3) Report promptly. Use platform tools and the eSafety reporting pathway. In suspected criminal matters (e.g. child exploitation material or extortion), involve police. Guidance from eSafety emphasises timely reporting and a victim-centred response.

4) Communicate wisely. Limit internal circulation of the content. Use need-to-know principles.

5) Follow up. Put a safety plan in place, monitor for retaliation or repeat harm, and connect to counselling.

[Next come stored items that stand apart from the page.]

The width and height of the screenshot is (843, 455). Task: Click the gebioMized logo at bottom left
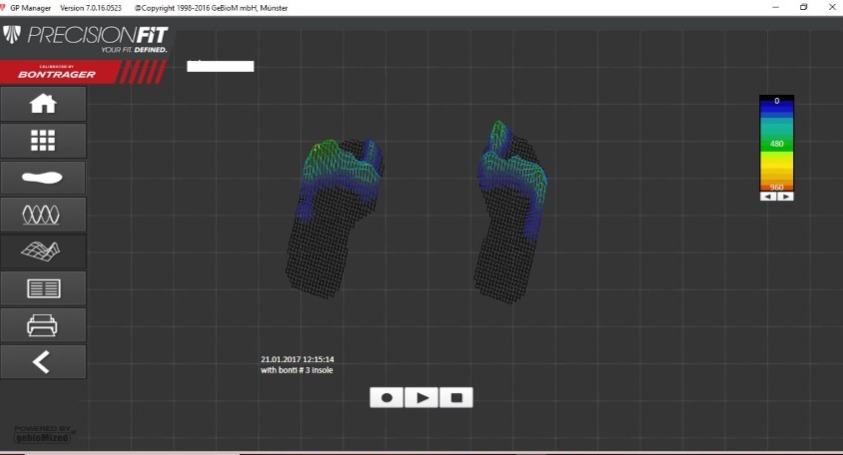pos(43,434)
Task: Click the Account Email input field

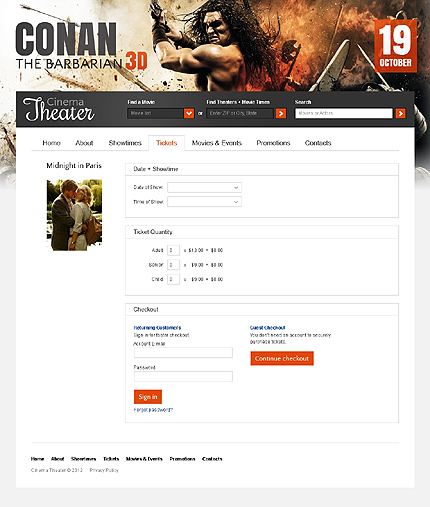Action: point(183,353)
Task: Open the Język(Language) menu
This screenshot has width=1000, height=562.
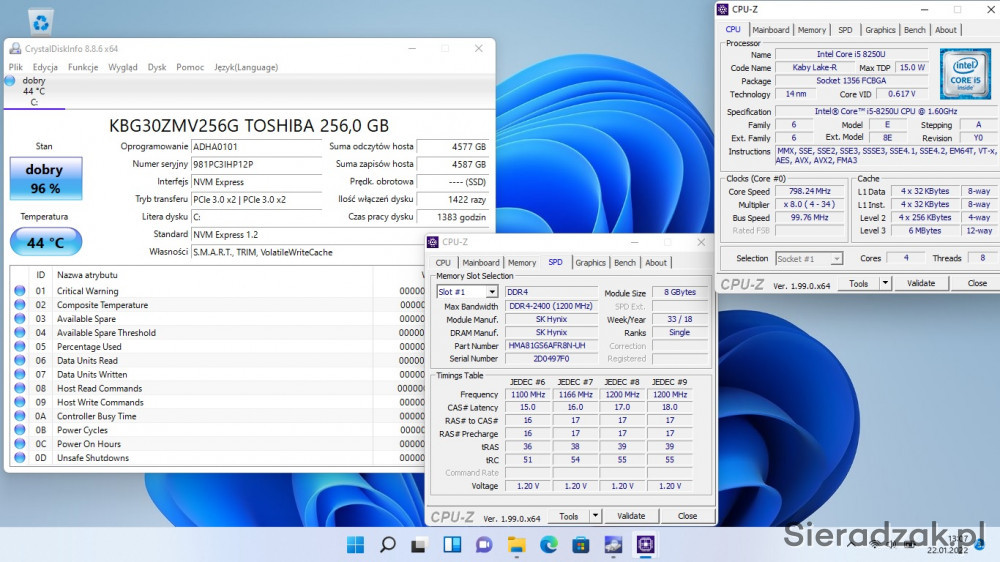Action: [x=246, y=67]
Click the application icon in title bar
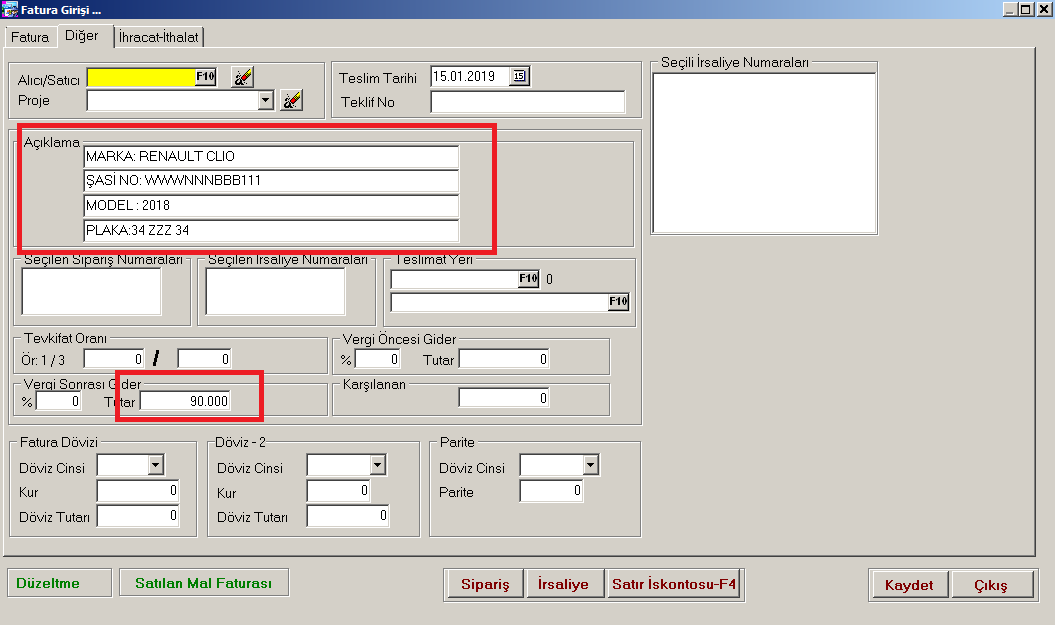The image size is (1055, 625). 10,9
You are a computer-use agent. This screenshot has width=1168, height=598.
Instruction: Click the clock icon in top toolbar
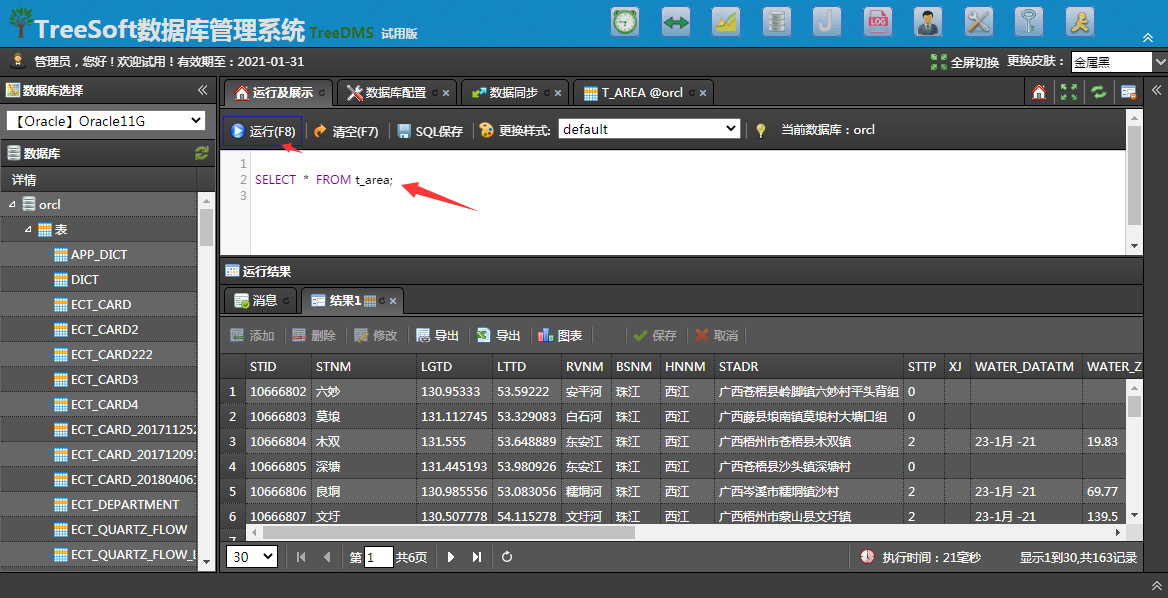(625, 22)
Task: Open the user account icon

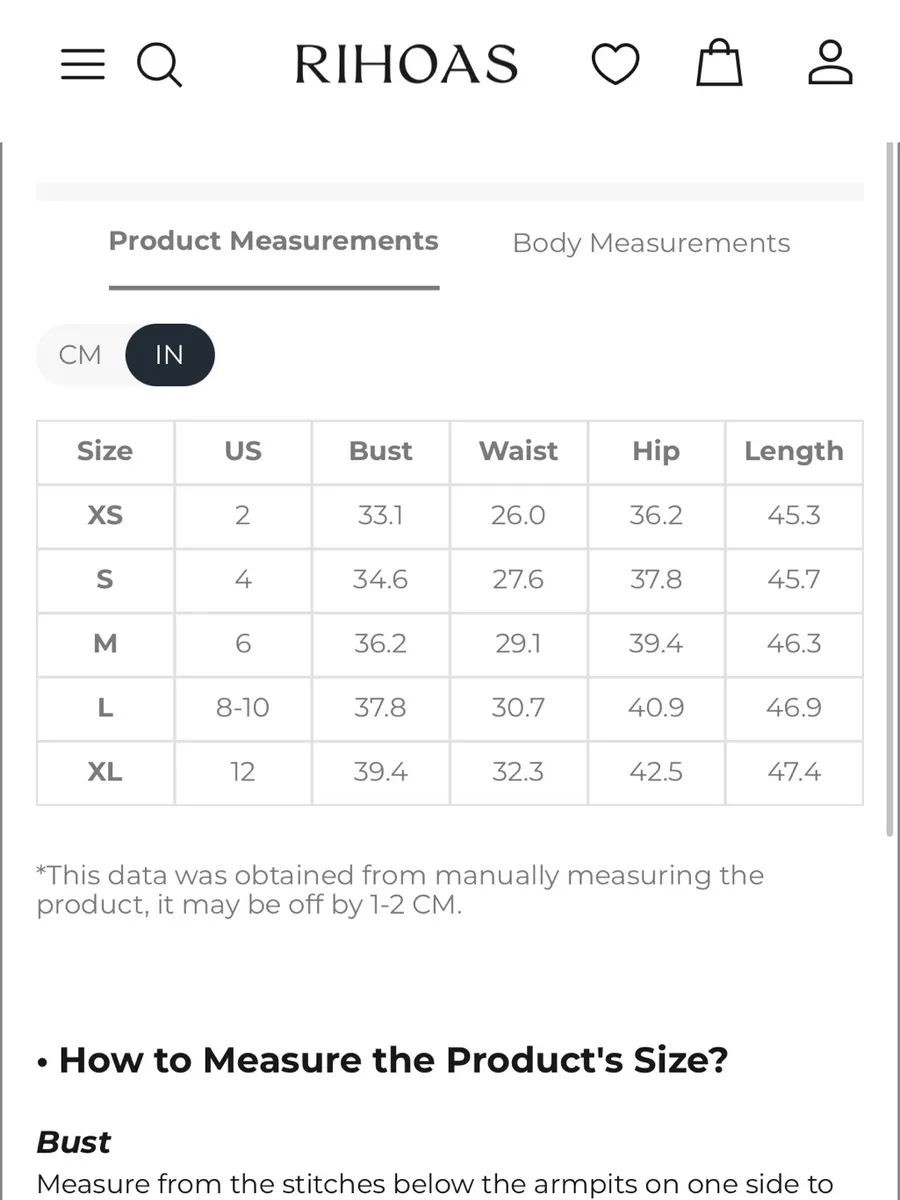Action: coord(830,63)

Where relevant, inform and support families.

Where to get help (Canberra + national)

  • School wellbeing team: Your first local support when a student is impacted.

  • eSafety schools hub and reporting portal: Guidance for educators, parents and young people, with clear reporting pathways.

  • ThinkUKnow (AFP-led): Presentations and resources for schools, families and carers on child online exploitation trends and how to respond.

  • ACT Child Safe Standards: Expectations for organisations working with children, including policies and cultures that support online safety.

  • ACT Education online safety page: Up-to-date local guidance and links for families.

Pull-quotes for social and carousels

“If it looks real but wasn’t consensual, it is abuse, full stop.”

“Pause, screenshot, report, tell a safe adult.”

“Small routines build big safety.”

A note to parents and carers

You don’t have to know every app. When kids see adults learning too, they feel less pressure to get it right on their own. In this space, we don’t need perfect answers, we just need to keep the conversation going.


Purpose Media CBR will keep tracking this space because protective education works best when it reflects the world young people actually live in.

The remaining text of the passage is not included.